Supplied records: Begin
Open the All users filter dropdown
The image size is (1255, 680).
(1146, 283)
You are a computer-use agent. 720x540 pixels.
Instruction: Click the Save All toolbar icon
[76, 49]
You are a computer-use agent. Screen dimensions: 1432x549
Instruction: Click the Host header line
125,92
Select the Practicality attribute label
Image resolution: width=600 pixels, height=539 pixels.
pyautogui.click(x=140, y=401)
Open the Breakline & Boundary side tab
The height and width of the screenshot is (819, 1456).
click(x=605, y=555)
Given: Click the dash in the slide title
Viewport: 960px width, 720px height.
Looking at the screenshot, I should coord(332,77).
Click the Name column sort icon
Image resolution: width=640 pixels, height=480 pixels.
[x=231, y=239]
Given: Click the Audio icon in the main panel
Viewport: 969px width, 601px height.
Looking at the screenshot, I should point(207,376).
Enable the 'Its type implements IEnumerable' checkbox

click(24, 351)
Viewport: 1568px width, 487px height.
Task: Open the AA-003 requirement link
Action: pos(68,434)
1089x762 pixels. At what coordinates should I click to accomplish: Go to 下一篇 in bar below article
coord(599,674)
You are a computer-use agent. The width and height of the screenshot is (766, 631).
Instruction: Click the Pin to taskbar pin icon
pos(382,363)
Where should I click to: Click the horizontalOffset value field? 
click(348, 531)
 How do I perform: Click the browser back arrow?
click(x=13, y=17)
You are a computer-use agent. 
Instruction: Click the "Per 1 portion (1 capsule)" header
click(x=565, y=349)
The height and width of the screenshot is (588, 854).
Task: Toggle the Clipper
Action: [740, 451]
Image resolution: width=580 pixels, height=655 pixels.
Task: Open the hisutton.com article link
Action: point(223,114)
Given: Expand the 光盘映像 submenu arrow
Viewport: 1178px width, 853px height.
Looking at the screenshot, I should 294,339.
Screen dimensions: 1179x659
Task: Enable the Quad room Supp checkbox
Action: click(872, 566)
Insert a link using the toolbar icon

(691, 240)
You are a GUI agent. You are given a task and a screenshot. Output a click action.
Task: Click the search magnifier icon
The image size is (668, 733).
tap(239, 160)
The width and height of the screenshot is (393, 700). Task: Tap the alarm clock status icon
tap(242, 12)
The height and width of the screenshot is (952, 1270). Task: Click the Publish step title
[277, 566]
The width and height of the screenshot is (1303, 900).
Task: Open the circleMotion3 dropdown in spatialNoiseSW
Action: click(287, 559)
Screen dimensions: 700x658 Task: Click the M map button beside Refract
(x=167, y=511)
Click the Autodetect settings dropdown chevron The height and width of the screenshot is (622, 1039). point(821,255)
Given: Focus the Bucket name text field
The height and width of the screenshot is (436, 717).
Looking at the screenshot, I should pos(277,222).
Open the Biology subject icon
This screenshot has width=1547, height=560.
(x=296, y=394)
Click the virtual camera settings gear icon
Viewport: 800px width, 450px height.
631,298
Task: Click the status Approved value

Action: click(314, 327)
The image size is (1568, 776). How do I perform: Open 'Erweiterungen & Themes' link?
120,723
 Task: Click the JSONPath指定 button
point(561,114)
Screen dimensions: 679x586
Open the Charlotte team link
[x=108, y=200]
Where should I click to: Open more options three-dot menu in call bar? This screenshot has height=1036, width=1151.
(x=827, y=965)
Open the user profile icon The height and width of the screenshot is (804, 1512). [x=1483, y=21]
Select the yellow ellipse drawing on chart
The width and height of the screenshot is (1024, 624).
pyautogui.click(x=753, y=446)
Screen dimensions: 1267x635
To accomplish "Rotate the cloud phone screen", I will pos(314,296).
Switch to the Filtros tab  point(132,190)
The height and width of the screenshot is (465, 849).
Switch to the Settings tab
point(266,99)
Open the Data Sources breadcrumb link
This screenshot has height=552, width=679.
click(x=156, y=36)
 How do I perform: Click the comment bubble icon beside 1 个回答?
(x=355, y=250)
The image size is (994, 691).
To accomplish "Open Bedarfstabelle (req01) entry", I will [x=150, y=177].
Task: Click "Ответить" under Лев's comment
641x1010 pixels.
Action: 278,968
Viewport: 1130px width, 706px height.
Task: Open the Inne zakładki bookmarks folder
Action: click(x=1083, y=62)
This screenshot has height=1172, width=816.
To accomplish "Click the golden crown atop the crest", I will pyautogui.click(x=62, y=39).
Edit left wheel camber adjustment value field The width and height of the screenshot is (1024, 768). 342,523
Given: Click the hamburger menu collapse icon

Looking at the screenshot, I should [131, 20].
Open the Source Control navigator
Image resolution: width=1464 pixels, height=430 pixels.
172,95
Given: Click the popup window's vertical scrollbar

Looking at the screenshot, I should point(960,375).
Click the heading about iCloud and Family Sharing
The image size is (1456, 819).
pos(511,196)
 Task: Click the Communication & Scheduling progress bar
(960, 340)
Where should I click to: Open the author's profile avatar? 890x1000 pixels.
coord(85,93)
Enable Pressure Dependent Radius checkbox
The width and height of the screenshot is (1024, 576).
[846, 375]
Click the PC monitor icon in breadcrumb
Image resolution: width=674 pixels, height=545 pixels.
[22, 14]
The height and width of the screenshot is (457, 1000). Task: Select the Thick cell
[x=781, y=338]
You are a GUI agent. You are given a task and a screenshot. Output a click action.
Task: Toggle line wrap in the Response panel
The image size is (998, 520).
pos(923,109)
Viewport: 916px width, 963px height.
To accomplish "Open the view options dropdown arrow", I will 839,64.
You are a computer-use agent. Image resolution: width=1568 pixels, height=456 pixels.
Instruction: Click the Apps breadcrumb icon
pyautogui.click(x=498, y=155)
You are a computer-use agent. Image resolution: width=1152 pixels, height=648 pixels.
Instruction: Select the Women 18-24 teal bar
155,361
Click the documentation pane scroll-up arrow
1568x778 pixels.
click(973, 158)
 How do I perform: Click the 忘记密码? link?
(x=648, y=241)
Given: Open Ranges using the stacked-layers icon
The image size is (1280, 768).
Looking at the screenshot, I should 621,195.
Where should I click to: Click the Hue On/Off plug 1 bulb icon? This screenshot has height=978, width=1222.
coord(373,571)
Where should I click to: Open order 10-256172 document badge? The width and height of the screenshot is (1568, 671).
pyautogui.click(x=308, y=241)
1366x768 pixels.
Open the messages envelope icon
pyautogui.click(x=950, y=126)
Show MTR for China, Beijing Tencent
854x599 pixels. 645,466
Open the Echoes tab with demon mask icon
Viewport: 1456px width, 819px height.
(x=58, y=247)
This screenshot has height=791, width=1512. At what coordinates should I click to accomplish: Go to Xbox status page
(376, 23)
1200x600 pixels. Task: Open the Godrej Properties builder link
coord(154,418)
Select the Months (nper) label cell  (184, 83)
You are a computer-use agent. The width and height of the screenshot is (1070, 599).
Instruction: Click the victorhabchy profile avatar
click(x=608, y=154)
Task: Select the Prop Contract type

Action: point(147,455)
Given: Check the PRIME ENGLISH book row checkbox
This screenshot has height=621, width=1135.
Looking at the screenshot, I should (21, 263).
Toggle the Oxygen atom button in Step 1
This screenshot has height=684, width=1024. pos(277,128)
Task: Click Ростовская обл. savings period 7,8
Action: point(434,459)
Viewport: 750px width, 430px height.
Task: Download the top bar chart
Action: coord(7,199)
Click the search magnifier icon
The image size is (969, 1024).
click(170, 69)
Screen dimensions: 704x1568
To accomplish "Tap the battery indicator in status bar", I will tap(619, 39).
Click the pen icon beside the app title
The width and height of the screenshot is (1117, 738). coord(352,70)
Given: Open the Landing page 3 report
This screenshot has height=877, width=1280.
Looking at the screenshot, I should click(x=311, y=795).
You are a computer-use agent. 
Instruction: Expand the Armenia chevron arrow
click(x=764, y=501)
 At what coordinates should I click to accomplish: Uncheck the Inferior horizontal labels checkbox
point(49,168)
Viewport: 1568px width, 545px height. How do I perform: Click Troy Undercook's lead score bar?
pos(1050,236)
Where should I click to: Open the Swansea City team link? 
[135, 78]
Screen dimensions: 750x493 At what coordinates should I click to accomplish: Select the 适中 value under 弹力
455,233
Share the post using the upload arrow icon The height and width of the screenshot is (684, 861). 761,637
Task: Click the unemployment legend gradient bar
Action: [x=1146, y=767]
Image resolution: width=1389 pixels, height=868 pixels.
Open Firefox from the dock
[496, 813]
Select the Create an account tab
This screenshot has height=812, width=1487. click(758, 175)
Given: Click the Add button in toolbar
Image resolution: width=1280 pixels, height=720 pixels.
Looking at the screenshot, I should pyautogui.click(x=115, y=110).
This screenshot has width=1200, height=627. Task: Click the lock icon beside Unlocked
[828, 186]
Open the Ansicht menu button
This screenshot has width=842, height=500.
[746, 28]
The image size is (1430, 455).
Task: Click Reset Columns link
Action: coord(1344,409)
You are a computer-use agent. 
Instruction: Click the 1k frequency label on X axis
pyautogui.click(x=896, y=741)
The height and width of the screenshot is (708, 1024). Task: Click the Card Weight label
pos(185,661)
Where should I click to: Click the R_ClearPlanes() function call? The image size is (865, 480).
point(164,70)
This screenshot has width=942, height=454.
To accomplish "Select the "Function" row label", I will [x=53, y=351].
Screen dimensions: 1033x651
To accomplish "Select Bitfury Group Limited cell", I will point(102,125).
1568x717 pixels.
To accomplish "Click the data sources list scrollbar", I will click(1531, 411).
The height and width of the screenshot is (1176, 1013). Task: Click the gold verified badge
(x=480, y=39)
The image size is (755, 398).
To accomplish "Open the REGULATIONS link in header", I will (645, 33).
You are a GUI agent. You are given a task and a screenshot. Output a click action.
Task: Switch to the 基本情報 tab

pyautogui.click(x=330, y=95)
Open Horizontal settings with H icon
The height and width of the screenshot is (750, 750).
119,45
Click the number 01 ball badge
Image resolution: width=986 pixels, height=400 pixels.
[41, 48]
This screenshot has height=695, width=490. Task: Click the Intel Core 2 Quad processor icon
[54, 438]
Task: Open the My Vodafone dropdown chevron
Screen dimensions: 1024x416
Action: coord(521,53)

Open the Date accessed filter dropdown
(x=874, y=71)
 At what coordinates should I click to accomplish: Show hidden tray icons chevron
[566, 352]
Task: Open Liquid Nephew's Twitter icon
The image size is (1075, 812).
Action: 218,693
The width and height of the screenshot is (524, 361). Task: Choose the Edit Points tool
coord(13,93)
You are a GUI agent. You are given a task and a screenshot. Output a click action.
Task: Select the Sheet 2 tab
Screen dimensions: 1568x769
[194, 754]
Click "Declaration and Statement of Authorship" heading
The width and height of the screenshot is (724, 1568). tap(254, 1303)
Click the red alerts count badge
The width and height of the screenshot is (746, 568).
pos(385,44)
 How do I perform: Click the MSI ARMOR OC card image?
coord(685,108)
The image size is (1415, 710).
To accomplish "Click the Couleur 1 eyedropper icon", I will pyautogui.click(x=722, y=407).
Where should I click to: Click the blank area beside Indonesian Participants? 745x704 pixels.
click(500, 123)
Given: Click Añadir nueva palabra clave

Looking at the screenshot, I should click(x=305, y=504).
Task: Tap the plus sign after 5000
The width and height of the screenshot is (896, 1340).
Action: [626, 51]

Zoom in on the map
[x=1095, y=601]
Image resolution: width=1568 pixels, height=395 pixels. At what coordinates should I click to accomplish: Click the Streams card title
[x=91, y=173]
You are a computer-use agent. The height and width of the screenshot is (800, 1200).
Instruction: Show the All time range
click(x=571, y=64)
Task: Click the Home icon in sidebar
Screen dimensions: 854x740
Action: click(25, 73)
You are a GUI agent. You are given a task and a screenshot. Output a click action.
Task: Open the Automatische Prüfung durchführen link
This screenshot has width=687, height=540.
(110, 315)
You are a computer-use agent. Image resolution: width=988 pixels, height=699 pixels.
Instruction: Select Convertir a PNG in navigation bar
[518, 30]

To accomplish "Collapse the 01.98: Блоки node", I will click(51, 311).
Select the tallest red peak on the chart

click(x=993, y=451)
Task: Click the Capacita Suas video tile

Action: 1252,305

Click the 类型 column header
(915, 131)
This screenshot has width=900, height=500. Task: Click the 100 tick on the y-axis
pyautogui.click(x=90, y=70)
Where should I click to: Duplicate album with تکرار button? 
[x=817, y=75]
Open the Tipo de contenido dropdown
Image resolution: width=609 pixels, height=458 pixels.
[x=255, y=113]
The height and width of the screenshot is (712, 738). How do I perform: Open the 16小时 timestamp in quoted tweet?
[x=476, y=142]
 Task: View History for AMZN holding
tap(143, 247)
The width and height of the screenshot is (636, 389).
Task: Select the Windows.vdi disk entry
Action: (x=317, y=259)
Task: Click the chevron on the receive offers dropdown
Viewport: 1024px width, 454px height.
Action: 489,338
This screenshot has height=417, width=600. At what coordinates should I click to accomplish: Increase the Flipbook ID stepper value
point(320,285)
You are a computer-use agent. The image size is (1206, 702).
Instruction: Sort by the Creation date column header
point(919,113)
Supplied records: End
About this task
Would you state how many lines of the data above hold the string "panel"? Reply with the number alone.

Output for this exercise
2